-- begin Data rows --
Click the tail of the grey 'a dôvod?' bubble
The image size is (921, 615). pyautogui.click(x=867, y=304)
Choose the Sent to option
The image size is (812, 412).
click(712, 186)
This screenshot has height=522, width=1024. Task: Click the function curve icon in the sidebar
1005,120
-- end Data rows --
-- begin Data rows --
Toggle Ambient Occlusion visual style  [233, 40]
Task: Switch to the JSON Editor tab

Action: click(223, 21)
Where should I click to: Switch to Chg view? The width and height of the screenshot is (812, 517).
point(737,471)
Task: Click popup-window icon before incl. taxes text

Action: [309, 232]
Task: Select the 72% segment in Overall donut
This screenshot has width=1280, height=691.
-- end Data rows --
▶ Directive: Which lines in the items above contain the word "screenshot"? Find and copy each of them in full, matching case exactly.

▶ Task solution:
This screenshot has height=522, width=1024. Task: Click the function curve icon in the sidebar
Where should I click to: Switch to Chg view? The width and height of the screenshot is (812, 517).
This screenshot has width=1280, height=691.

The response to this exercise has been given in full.